*Exercises to complete*:
1. Translate this sentence from the abstract on hypertension in ADPKD into Spanish: "The pathogenesis of this early hypertension is controversial."
2. Print the section of the abstract on hypertension in ADPKD that begins at the words "Background: Hypertension is" and stops after the words "late hypertension in ADPKD.".

[Passage shown Boundary: Start]

Background: Hypertension is a common and serious complication of autosomal dominant polycystic kidney disease (ADPKD), often occurring early in the disease before the renal function starts to decrease. The pathogenesis of this early hypertension is controversial.
Objective: To review studies on the pathogenesis of early and late hypertension in ADPKD.
Study selection: Studies on ADPKD and hypertension were retrieved from Medline from the last 20 years, with an emphasis on the last 10 years. These studies, together with selected published abstracts from recent hypertension and nephrology meetings, were reviewed critically.
Results: Cyst growth, renal handling of sodium, activation of the renin-angiotensin-aldosterone system, volume expansion, an elevated plasma volume, and increased plasma atrial natriuretic peptide and plasma endothelin levels have all been found to be associated with hypertension in ADPKD. In some studies an inappropriate activity of the renin-angiotensin-aldosterone system that could be related to cyst growth and intrarenal ischemia was found. An increase in renal vascular resistance has been demonstrated and might be caused by intrarenal release of angiotensin II. Interestingly, the protective effect of angiotensin converting enzyme inhibitors on the renal function could not be demonstrated in ADPKD patients with a moderately decreased renal function. The importance, if any, of endothelial vasodilatory factors is not known. Sympathetic nervous activity seems to be increased in ADPKD, but the importance of this for the blood pressure level is not known.
Conclusion: The pathogenesis of hypertension in ADPKD is complex and likely to be dependent on the interaction of hemodynamic, endocrine and neurogenic factors.

[Passage shown Boundary: End]
[Study material Boundary: Start]

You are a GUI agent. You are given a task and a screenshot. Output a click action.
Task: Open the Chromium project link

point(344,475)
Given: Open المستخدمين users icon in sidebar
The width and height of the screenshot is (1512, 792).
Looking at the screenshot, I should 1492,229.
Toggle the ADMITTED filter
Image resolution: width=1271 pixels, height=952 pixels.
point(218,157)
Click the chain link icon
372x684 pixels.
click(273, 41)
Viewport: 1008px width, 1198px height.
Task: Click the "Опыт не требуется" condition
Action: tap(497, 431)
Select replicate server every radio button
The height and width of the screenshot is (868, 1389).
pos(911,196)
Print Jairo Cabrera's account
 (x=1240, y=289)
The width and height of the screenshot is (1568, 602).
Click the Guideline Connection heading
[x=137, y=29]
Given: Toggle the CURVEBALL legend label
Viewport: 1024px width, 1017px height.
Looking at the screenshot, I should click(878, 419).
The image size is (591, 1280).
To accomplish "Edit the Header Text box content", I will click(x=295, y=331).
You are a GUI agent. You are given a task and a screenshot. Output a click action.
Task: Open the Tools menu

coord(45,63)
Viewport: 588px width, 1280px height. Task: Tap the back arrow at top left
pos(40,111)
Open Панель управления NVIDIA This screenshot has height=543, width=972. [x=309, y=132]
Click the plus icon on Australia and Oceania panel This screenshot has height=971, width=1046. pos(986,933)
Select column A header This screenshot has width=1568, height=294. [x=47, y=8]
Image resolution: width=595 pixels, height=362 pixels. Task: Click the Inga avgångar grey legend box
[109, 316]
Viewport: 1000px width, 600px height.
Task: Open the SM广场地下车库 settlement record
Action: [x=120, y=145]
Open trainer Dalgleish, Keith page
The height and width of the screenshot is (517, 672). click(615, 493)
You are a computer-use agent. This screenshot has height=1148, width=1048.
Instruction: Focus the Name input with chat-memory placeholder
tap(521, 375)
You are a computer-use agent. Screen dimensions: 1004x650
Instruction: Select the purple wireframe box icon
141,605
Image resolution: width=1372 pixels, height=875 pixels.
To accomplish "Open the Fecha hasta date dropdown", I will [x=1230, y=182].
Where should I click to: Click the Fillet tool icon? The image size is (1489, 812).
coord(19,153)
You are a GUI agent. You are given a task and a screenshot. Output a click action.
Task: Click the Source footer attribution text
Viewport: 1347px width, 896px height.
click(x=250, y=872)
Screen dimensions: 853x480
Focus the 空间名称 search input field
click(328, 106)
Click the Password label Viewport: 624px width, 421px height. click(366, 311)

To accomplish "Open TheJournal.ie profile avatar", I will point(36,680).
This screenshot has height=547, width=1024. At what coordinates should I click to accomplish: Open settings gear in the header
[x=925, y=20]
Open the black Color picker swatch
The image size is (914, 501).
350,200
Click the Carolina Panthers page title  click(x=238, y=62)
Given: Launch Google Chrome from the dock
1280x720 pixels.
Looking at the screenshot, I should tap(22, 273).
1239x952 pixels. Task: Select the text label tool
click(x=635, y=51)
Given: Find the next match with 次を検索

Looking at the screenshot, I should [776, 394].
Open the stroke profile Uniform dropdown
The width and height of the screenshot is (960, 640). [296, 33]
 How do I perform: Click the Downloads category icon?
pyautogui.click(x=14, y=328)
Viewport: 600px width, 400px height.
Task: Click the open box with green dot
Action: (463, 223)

[Study material Boundary: End]

*Answers to the exercise*:
1. La patogenia de esta hipertensión temprana es controvertida.

2.
Background: Hypertension is a common and serious complication of autosomal dominant polycystic kidney disease (ADPKD), often occurring early in the disease before the renal function starts to decrease. The pathogenesis of this early hypertension is controversial.
Objective: To review studies on the pathogenesis of early and late hypertension in ADPKD.